Many times, midstream capacity can be increased with add-on, highly profitable projects that do not take a lot of capital. In this case, even an outright expansion of running a parallel line may at some point be justified. Nothing motivates management like a better sales strategy because every additional sales dollar heads “straight to the bottom line” with few deductions.

EQT Acquisition Proposal Advantages

EQT Acquisition Proposal Advantages (EQT Proposed Acquisition September 2022)

Of course, it never hurts to see all of the reasons for the acquisition. It actually looks darn conservative. Management is using stock to keep the financial leverage low. So, management is depending upon the deal being good enough to be accretive to shareholders.

One of the things about this is the second move by management away from dry gas towards more liquids production. Liquids prices are so strong currently that natural gas breakeven prices on these properties are very low. Long-term followers of these companies will remember at least one time when that was not the case. The point is that different strategies win over time. The key to growing large is to have the flexibility to change the production mix to ensure above-average profitability under a wide variety of scenarios. The move into the production of more liquids is therefore a move in the right direction.

What To Note

Previous EQT management did a lot of things to hurt company profitability. Some of those things like pricing strategy are now becoming apparent to the average shareholder. This points to the importance of always trying to get above-average management whenever one considers an investment.

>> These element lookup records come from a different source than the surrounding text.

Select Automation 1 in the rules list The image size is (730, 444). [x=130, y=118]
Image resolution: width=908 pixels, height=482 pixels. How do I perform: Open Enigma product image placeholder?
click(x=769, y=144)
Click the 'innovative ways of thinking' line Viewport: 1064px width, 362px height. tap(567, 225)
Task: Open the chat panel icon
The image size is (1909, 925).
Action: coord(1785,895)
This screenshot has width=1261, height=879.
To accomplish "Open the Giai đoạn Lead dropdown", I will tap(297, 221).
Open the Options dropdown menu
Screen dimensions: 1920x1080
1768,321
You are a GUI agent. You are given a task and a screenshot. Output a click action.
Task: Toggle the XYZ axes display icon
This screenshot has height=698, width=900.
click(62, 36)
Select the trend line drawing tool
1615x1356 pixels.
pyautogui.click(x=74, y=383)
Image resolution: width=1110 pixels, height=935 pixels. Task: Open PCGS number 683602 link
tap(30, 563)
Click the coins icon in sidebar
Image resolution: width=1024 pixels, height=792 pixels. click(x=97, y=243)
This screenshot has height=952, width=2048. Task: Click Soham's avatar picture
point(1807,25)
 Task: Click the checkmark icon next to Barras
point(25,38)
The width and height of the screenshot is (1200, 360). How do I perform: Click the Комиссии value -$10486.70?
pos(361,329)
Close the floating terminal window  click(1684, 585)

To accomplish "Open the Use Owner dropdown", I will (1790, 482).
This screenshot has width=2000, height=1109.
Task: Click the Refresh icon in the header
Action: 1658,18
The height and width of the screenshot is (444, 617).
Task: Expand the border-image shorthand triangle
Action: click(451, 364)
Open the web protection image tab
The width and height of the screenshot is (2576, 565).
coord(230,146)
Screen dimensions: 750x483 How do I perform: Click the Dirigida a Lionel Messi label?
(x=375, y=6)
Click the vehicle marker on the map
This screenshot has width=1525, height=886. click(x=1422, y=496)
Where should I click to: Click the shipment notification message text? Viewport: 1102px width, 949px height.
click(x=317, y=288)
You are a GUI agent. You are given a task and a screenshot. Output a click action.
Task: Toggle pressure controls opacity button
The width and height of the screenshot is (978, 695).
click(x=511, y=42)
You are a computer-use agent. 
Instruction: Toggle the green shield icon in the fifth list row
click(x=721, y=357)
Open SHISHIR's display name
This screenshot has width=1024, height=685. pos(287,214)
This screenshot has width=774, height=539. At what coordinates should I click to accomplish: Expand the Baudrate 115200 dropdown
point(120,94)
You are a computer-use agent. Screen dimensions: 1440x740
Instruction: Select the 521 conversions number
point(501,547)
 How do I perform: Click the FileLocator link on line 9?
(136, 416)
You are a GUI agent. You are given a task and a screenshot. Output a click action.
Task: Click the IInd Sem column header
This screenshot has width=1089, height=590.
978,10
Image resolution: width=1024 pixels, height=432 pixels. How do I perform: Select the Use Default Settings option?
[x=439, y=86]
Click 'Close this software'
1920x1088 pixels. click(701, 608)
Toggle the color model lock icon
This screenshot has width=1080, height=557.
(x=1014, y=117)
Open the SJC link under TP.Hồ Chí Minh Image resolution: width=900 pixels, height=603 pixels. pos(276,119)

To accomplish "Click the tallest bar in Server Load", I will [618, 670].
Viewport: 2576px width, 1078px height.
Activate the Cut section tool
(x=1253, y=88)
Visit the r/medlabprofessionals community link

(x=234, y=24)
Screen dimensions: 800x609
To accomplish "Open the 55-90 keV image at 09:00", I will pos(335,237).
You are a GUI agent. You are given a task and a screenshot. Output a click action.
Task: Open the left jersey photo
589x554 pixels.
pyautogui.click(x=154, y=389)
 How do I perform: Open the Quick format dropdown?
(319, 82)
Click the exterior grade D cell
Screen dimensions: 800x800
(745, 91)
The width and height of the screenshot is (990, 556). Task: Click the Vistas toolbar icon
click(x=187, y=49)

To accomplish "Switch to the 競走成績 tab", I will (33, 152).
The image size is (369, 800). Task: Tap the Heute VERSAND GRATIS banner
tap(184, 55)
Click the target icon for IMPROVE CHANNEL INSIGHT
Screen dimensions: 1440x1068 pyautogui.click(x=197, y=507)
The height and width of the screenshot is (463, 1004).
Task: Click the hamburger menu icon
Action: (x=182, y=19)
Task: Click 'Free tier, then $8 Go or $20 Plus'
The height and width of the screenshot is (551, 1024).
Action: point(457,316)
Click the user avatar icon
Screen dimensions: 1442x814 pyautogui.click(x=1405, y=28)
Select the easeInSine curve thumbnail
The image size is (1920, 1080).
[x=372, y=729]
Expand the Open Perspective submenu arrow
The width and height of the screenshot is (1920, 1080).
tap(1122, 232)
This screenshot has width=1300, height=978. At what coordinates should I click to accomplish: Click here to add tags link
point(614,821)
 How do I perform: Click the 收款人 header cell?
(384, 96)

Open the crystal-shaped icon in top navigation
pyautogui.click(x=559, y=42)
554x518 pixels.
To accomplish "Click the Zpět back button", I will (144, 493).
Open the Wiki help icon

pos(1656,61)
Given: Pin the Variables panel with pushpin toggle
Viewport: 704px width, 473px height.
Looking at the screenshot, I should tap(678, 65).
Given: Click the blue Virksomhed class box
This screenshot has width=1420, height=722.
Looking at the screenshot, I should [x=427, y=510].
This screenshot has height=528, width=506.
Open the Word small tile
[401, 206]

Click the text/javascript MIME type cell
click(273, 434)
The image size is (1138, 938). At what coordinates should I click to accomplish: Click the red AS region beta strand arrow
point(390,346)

Management is often the largest asset or liability for investors to consider. But management is not on the balance sheet. In the case of EQT, the relatively new management has spent years improving the situation, and yet, there is still more work to do. Sometimes, investors will never find out everything that management does. But oftentimes, it is the unknown things that can make a long-term difference. That was the case here with the marketing strategy that resulted in lower-than-possible product prices.

The new acquisition not only has conservative assumptions and low ratios, but it also has the promise of more connections to better-priced markets in the future. One of the things that is absolutely necessary is the ability to redirect production to markets with superior commodity prices. That will result in extra midstream costs for the flexibility. But midstream costs are often a small price to pay when compared to the extra profits that result.

This management is worth the consideration of investors over a wide price range. They have treated investors well in the past. That is likely to continue for a long time into the future.